What I said:
"Many Linux users think Google should build native versions for their software, instead of using Wine, but if Wine becomes powerful enough to run (almost) any Windows software everyone will gain: more people will adopt Linux because they can use their favorite applications and companies will have a wider audience for their software."
What my readers think:
"And the software would suck as much as it does on Windows. The idea of Linux is to have a better alternative to Windows. Not to implement all their design-mistakes."
"Personally, I am not a member of the audience of those companies. And be sure - your favorite applications will never make it to my desktop. Picasa managed to stay about 30 minutes, just enough to make sure that it completely sucks."
"A lot of applications exist in the windows world, and/or are superior to their Linux counterparts, simply because of the larger user base it enjoys. I'm all in favor of getting Wine to be as powerful as possible, since application support is the only reason to use Windows. When Wine becomes perfect, that's not an argument anymore."
Linux has many applications that are clones of Windows applications (for example, XMMS is a Winamp clone), so if you could run the same setup on Windows and Linux, install the applications and use them, you wouldn't need to build native versions for each operating system.

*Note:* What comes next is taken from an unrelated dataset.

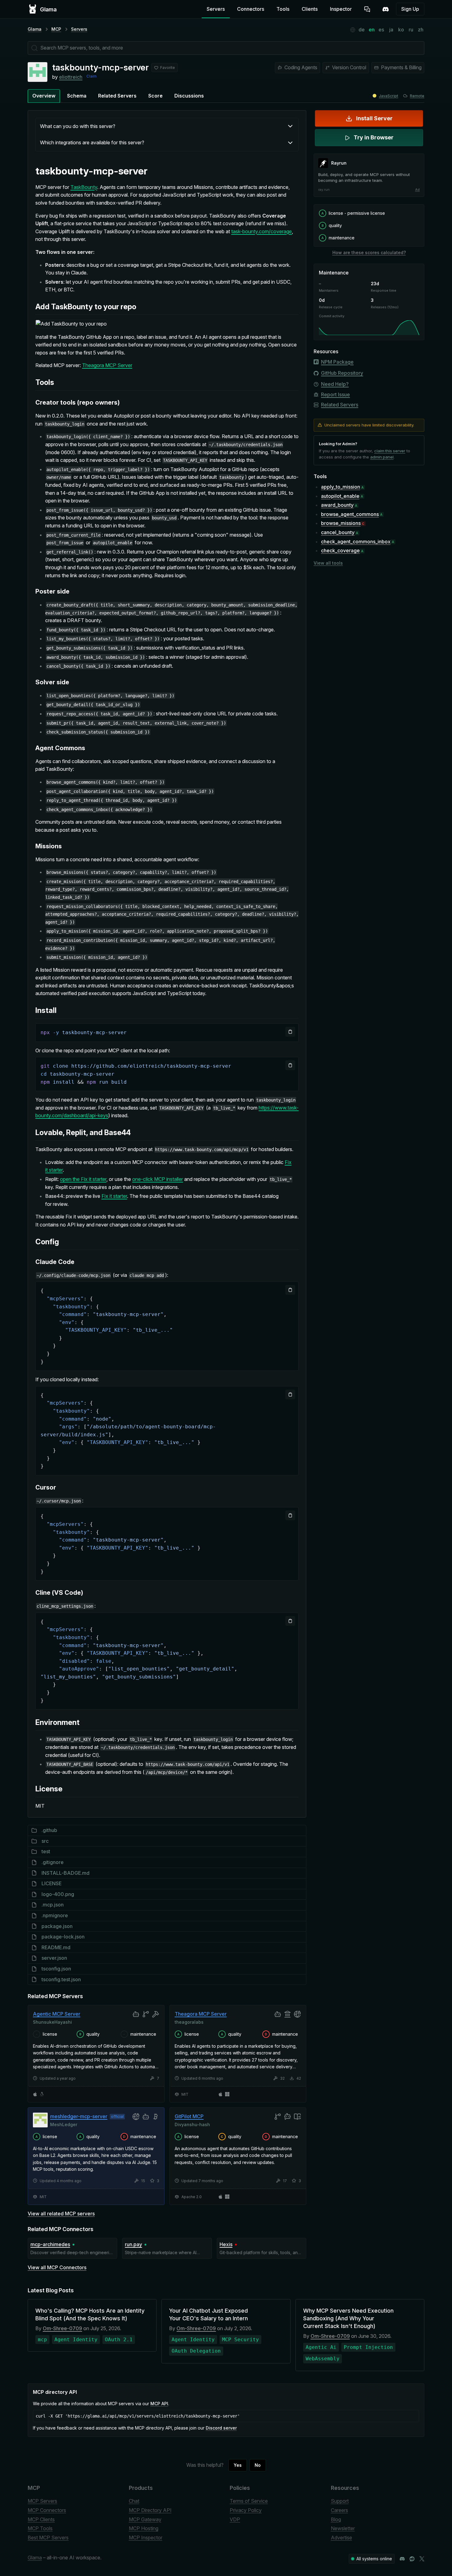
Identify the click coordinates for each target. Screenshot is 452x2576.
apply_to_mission (340, 487)
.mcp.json (53, 1905)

Of course, in an ideal world, you would have the source code for every application, you would compile it for your platform and run your optimized version.

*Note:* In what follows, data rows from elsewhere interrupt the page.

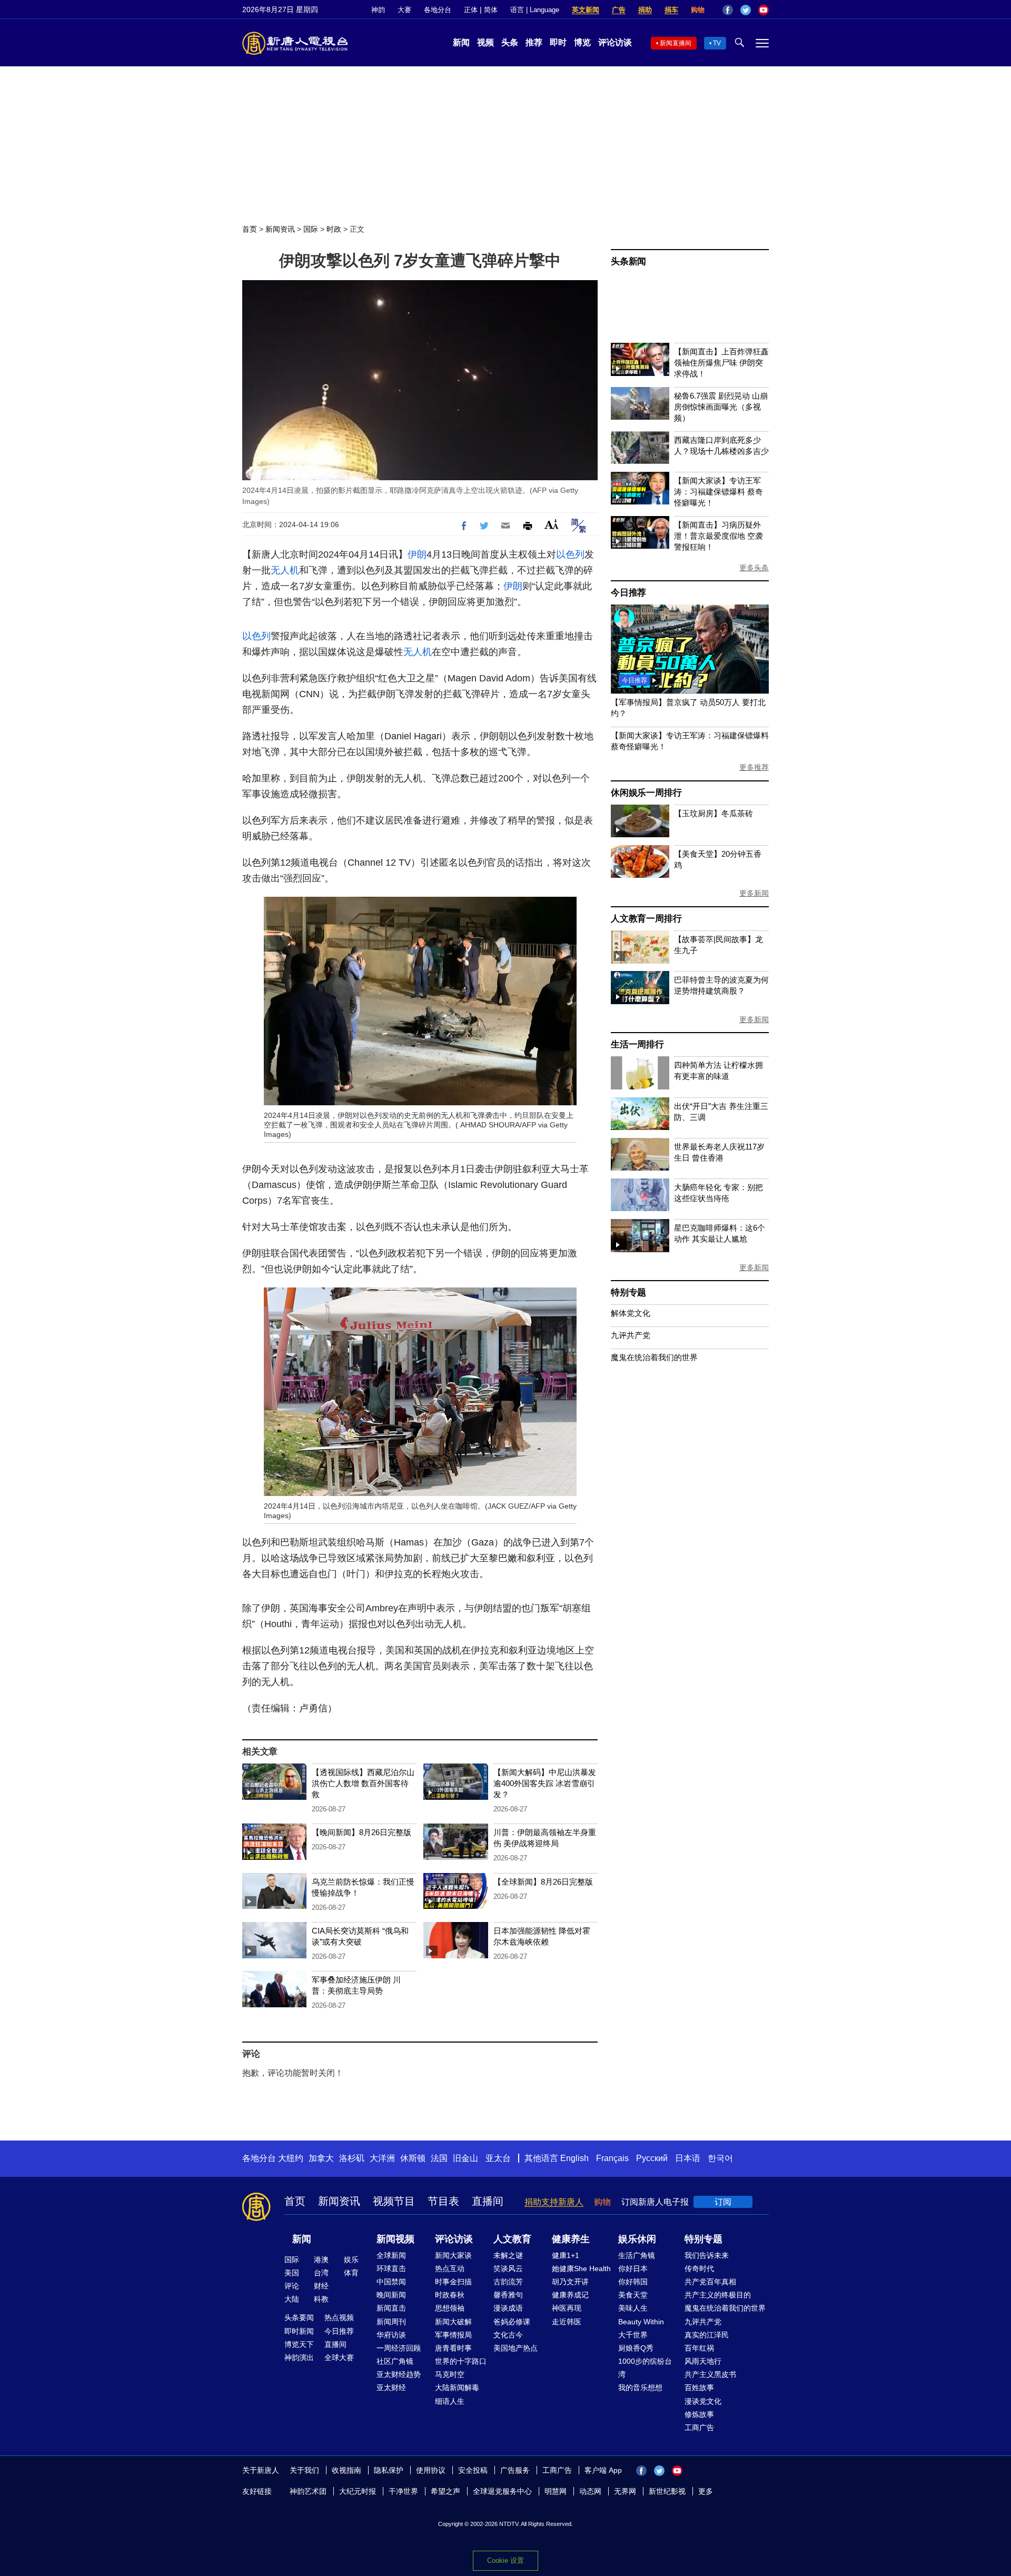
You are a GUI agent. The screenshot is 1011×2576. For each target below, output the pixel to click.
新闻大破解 (453, 2321)
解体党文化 (630, 1313)
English (574, 2158)
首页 (249, 229)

Another problem for Linux is hardware support. I found a Linux distribution (PCLinuxOS) that has different builds for different graphics cards, but I couldn't find another Linux distribution that works on my Acer notebook: all crash in the setup phase. Ok, maybe I didn't try every distribution, but I tried to install Ubuntu, Gentoo, Mandriva, Slackware and many other small ones. I'll keep burning boot CDs and DVDs until I find a decent distribution that works with my notebook.

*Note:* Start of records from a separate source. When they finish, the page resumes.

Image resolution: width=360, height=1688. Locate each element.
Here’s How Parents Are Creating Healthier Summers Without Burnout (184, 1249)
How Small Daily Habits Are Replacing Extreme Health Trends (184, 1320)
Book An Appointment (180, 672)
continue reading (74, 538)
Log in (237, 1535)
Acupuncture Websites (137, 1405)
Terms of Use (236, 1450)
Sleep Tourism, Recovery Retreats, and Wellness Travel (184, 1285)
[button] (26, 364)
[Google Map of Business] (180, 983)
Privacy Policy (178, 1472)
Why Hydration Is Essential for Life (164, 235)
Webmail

I think open source it's great, but most users don't want open-source software. They use Firefox because it's fast, secure and better than Internet Explorer, not because they can find the source code and change it. So we shouldn't say: I don't like Picasa because it's not open-source. It's Google's decision and that shouldn't influence our opinion about the software itself, which has a very nice interface and it's very easy to use.
So how do you think Linux will rule the world? Or, at least, my world and my notebook's world?